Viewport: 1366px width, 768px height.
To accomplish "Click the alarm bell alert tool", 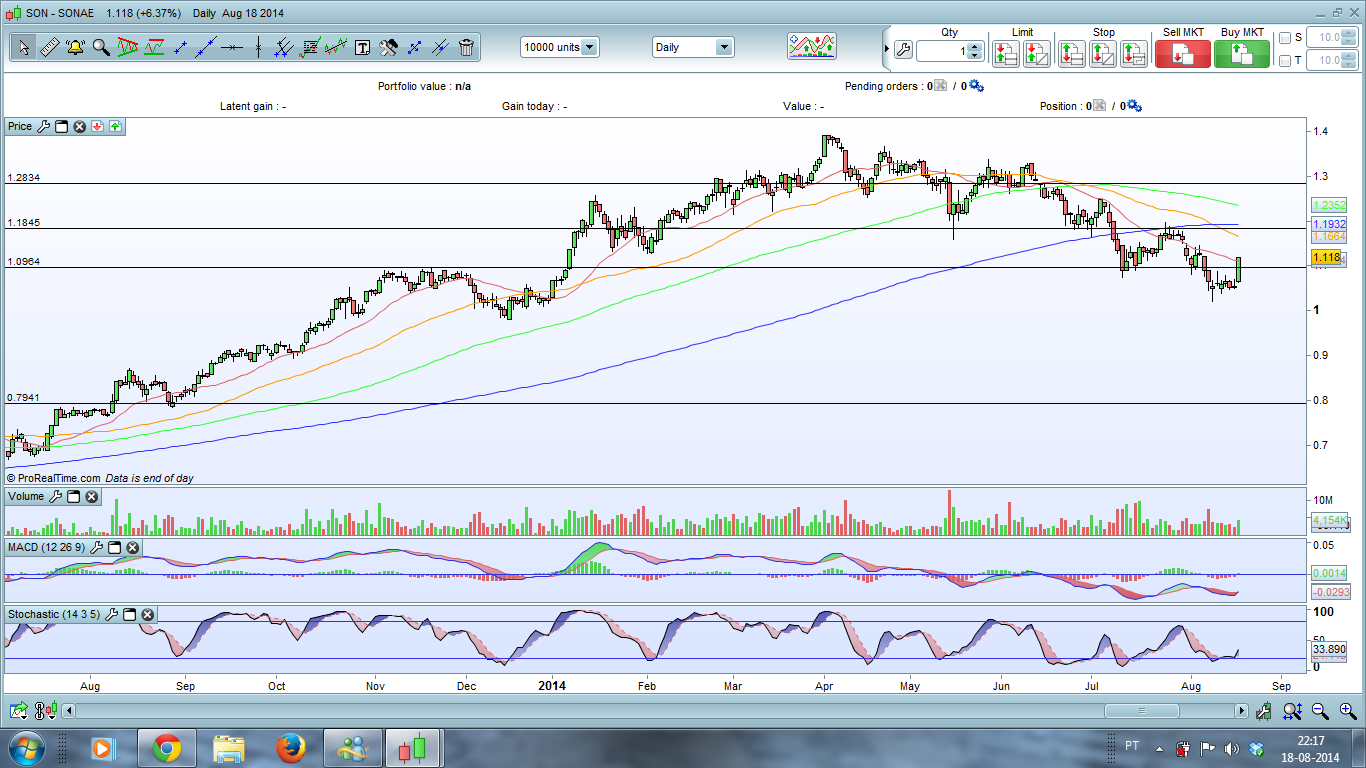I will pyautogui.click(x=75, y=47).
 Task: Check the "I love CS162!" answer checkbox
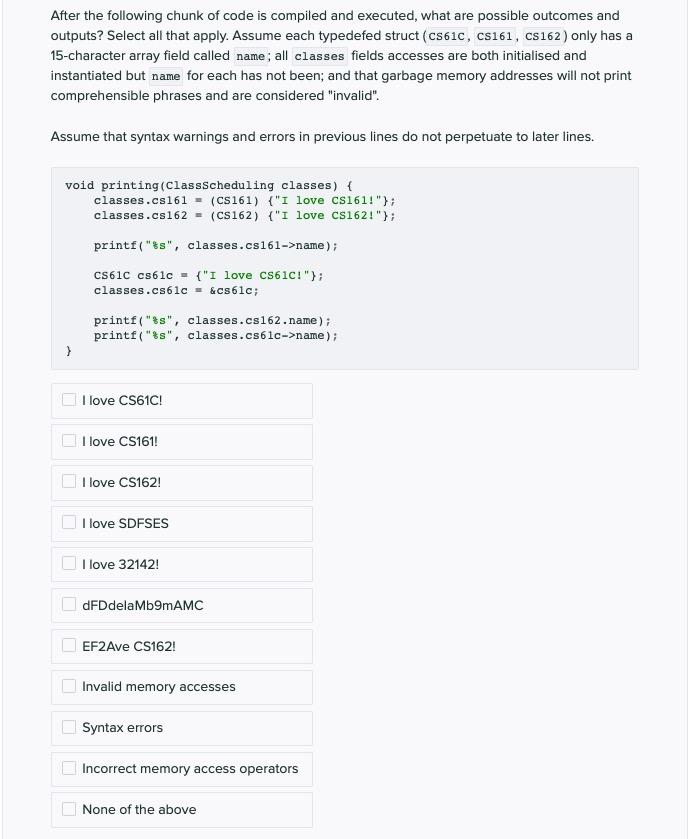tap(69, 481)
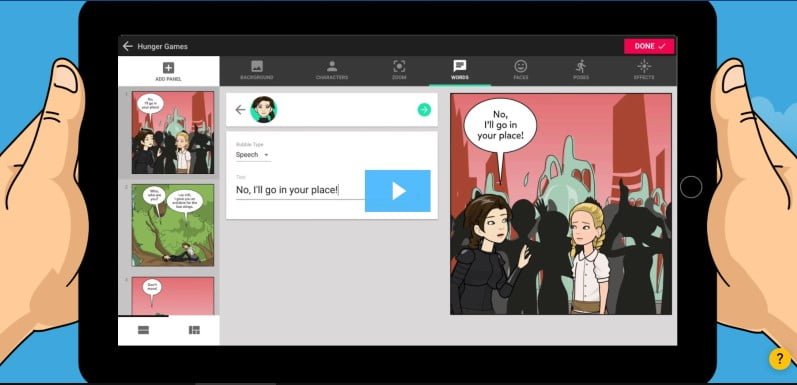This screenshot has width=797, height=385.
Task: Open the Effects sparkle icon
Action: [x=644, y=66]
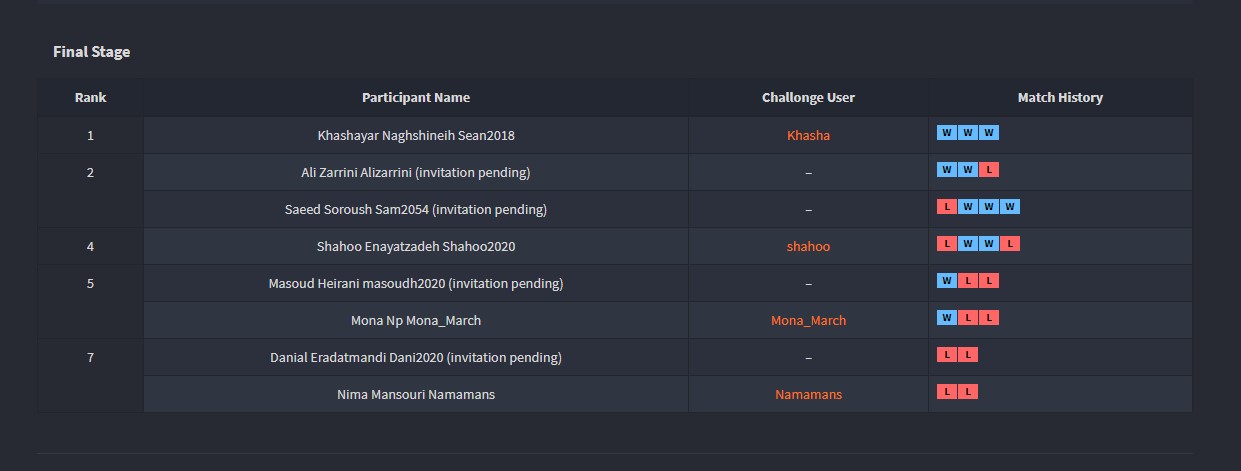The width and height of the screenshot is (1241, 471).
Task: Click the Rank column header
Action: [90, 98]
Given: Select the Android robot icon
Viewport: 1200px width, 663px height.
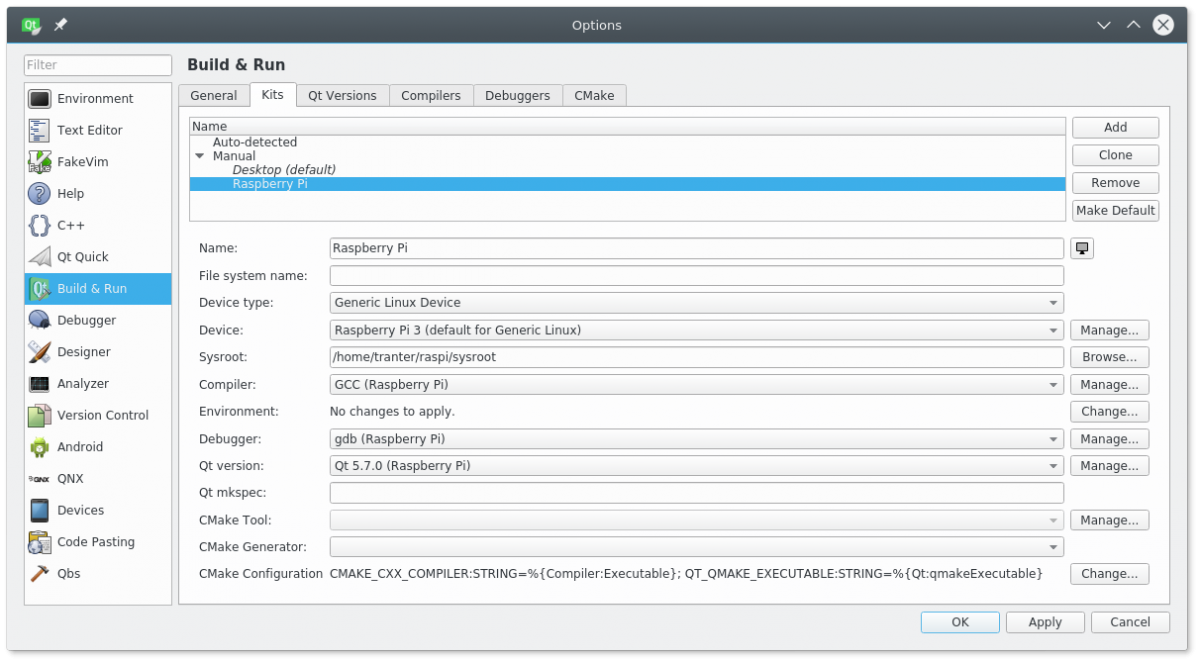Looking at the screenshot, I should pyautogui.click(x=40, y=447).
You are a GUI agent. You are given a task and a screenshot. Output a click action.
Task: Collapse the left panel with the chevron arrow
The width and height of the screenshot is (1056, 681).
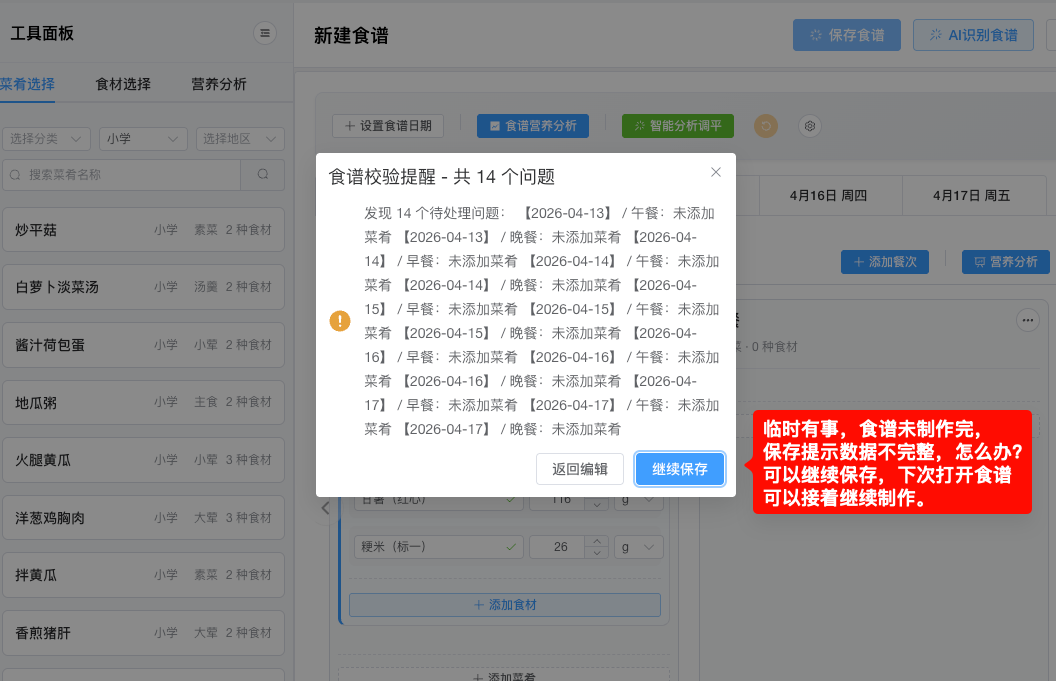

-- Work required --
Go back to the line containing "You are a GUI" and output it and every line after it through the end of the records, exactly, but not the pictures.

-- Written response --
You are a GUI agent. You are given a task and a screenshot. Output a click action.
Task: Collapse the left panel with the chevron arrow
The width and height of the screenshot is (1056, 681).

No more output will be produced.